Boy Kısalığına Dikkat: Büyüme Takibi Hayati Önemde!
Karadeniz Teknik Üniversitesi (KTÜ) Tıp Fakültesi Çocuk Endokrinoloji Bölüm Başkanı Prof. Dr. Gülay Karagüzel, çocuklarda kısa boyun doğru bir şekilde tespit edilmesi için boy ölçümünün titizlikle yapılması gerektiğini vurguladı.
Çocukların boyunun, yaş, cinsiyet ve etnik köken gibi faktörlere göre değişkenlik gösterdiğini belirten Karagüzel, ölçüm sonrası çocuğa özgü normal boy aralığının bilinmesinin önemine dikkat çekti.
Kısa boylu çocuklara doğru tanı koyabilmek ve erken müdahalede bulunmak amacıyla, çocuğun yaş ve cinsiyetine uygun büyüme eğrilerinin kullanılması gerektiğini ifade eden Karagüzel, “Bazı çocuklar ‘boyu kısa’ denilerek doktora getirildiğinde boyları normal çıkabiliyor. Ancak bazı kısa boylu çocukların uzmana gösterilmesinde gecikmeler yaşanabiliyor. Bu nedenle doğumdan itibaren tüm çocukların düzenli olarak büyümelerinin izlenmesi elzemdir. Büyüme izlenirken uzama hızı hesaplanarak büyümenin temposu da değerlendirilebilir” şeklinde konuştu.
Büyümenin Temel Faktörleri: Sağlıklı Beslenme, Uyku ve Egzersiz
Büyümenin sağlıklı bir şekilde gerçekleşmesi için sağlıklı beslenme, uyku düzeni ve egzersiz gibi faktörlerin kritik rol oynadığını vurgulayan Karagüzel, anne ve baba boyunun yanı sıra stresin de büyüme üzerinde etkili olabileceğini belirtti.

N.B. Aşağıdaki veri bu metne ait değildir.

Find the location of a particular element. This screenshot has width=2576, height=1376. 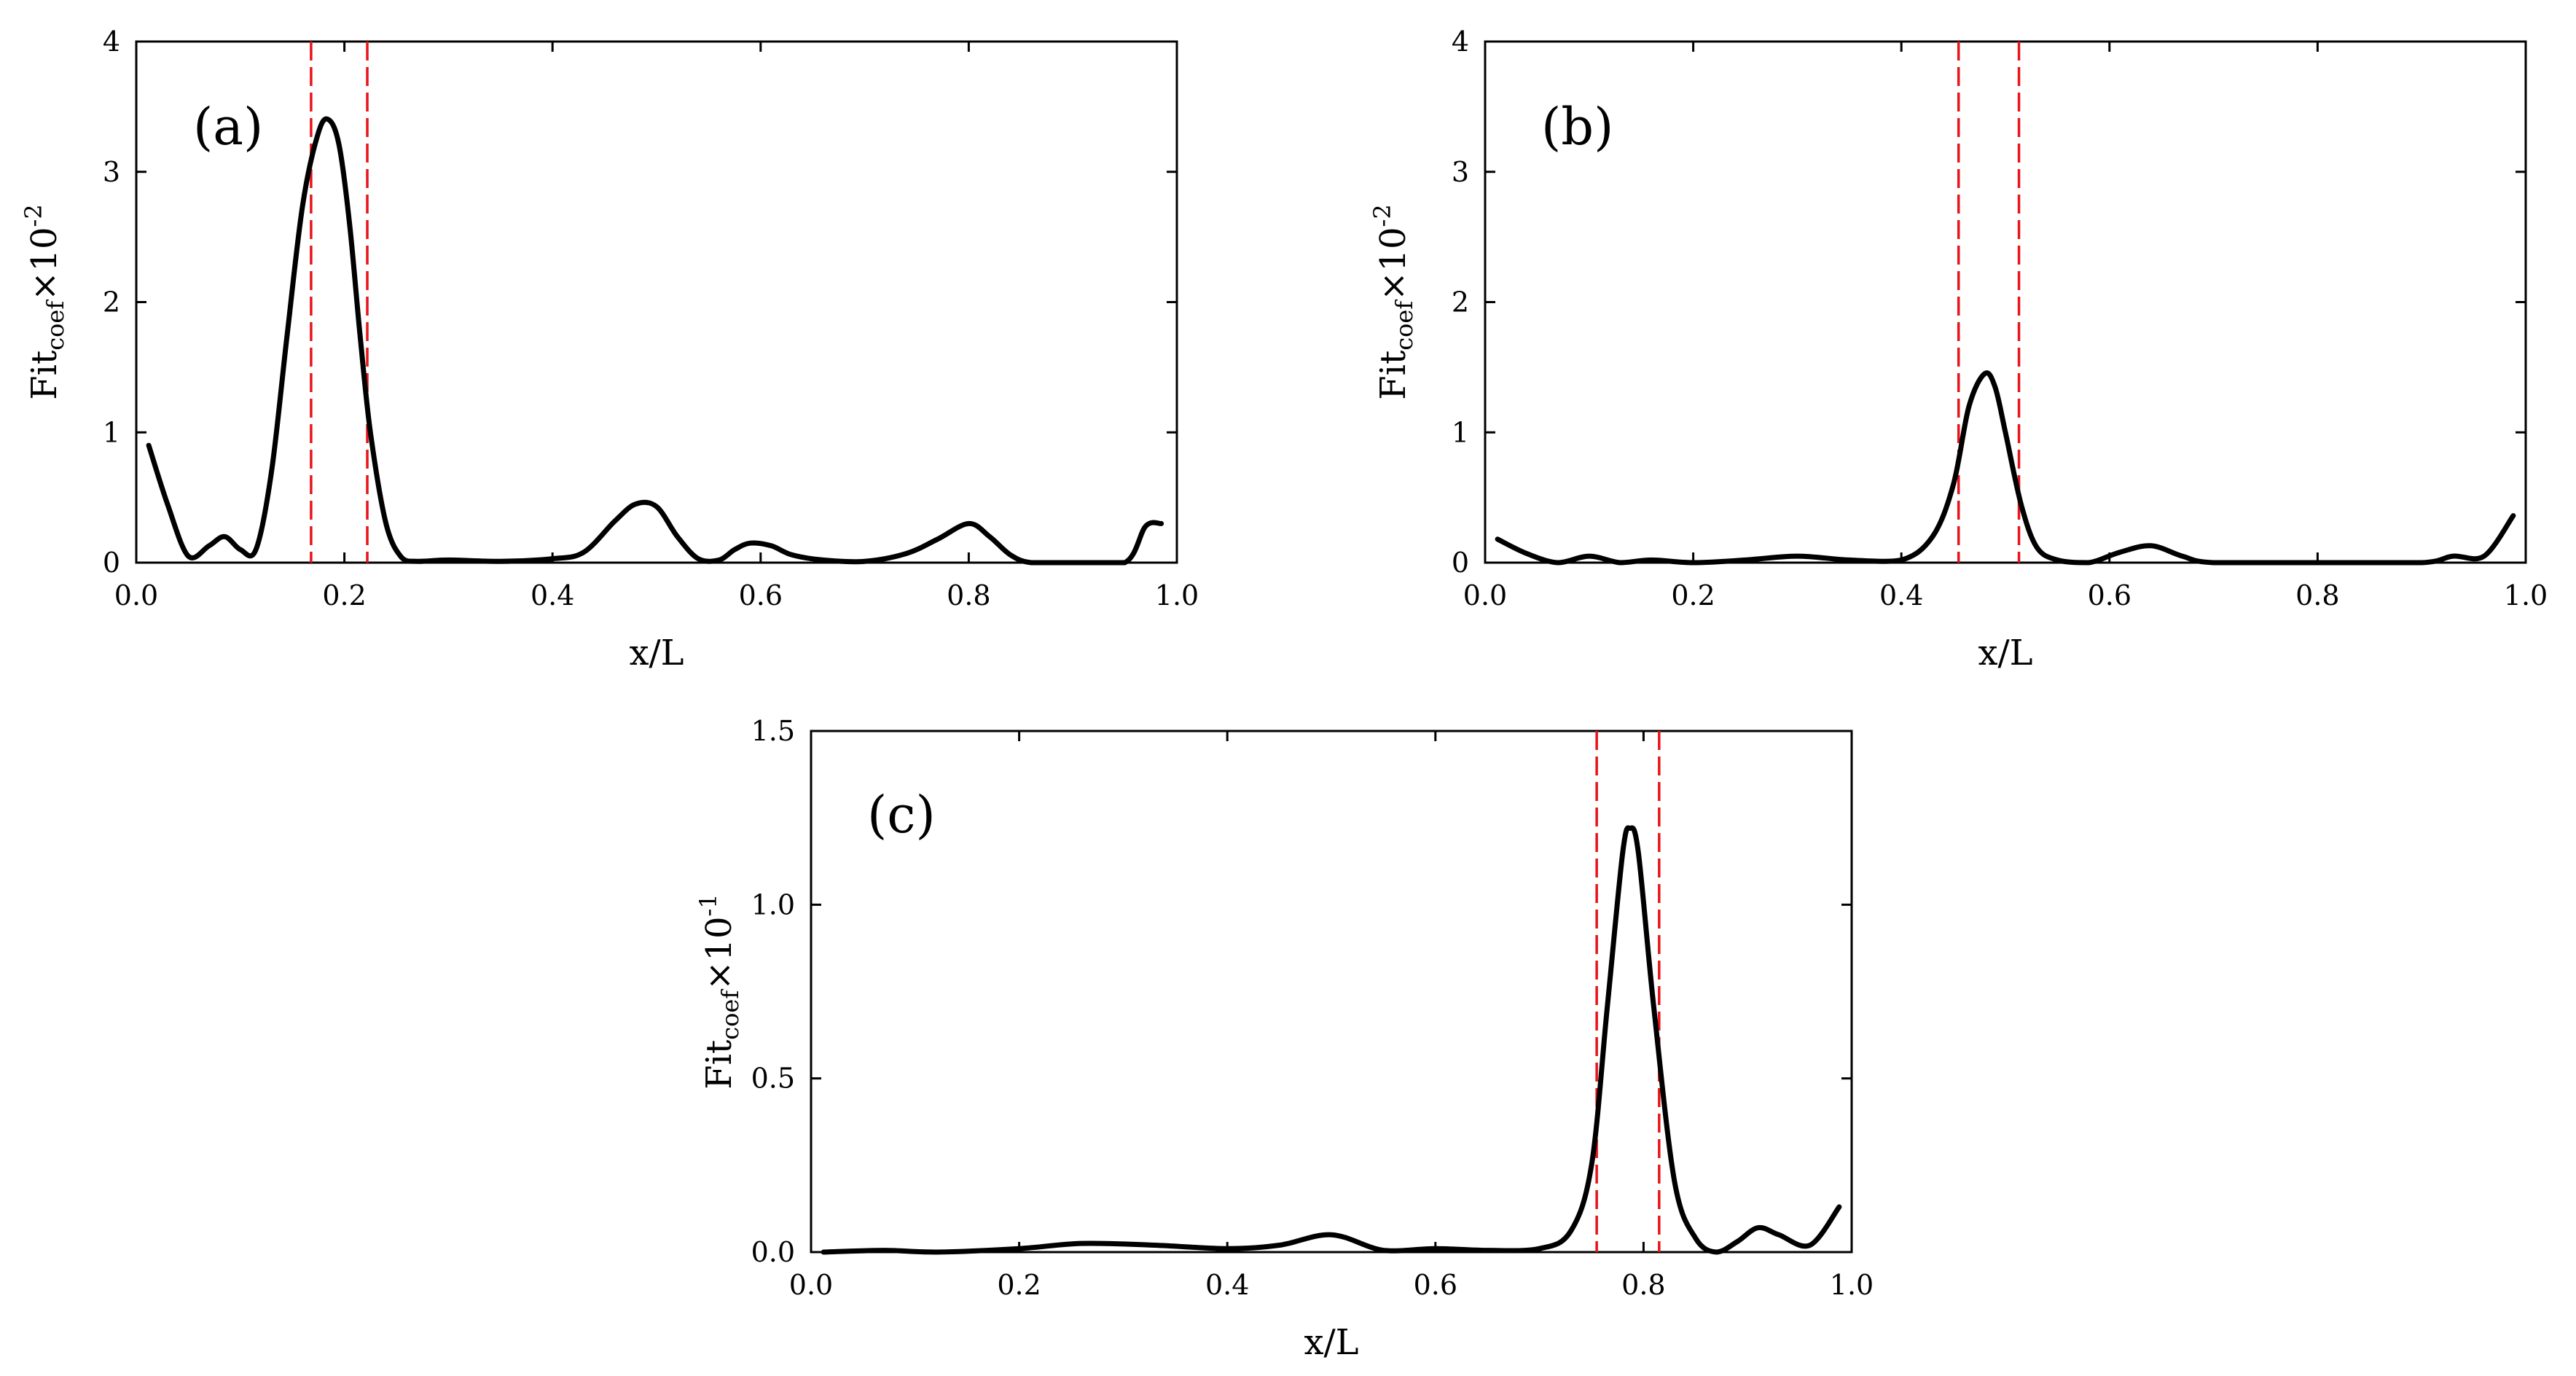

panel-b-y-tick-label: 1 is located at coordinates (1460, 432).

Boy kısalığının, bazı kronik hastalıkların belirtisi olabileceğinin altını çizen Karagüzel, “Boy kısalığı olan çocukların sistematik muayenelerinin yapılması önemlidir. Muayene ile başka bir hastalık belirtisi olup olmadığı değerlendirilmelidir. Örneğin, boy kısalığı ile birlikte kilo kaybı varsa, malnütrisyon ya da bağırsak emilim bozuklukları düşünülmelidir” dedi.
Prof. Dr. Karagüzel, kronik böbrek, karaciğer, metabolik, romatolojik, kan, kalp ve bazı genetik hastalıklar gibi durumların yanı sıra, erken ergenlik ve hipotiroidi gibi rahatsızlıkların da boy kısalığı ile ilişkili olabileceğini, ancak bu çocuklarda eşlik eden başka bulguların da gözlemlenebileceğini kaydetti.
Çocukların yaşına uygun kalori ihtiyacını karşılayan, dengeli ve doğal bir beslenme düzeninin önemine değinen Karagüzel, rafine gıdalardan, abur cubur olarak tanımlanan atıştırmalıklardan ve tek yönlü beslenmekten kaçınılması gerektiğini ifade etti.
Karagüzel, ergenlik döneminde hormonların etkisiyle büyümenin hızlandığını belirterek, “Ergenlik evresine özgü büyüme atağının olmaması, final boyun beklenenden daha kısa olmasına neden olabilir. Bu nedenle, ergenlik bozukluklarına yol açabilecek olumsuz yaşam faktörlerinden kaçınılması gerekiyor” dedi.
Boy kısalığının tedavi edilebilmesi için öncelikle nedeninin belirlenmesinin kritik olduğunu vurgulayan Karagüzel, “Eğer sebep hipotiroidse tiroid hormonu tedavisi uygulanır. Anemi durumu varsa onu tedavi etmek gerekir. Büyüme hormonu eksikse, büyüme hormonu tedavisi başlatılmalıdır. Ancak bazı genetik nedenli boy kısalıkları henüz tedavi edilememektedir” ifadelerini kullandı.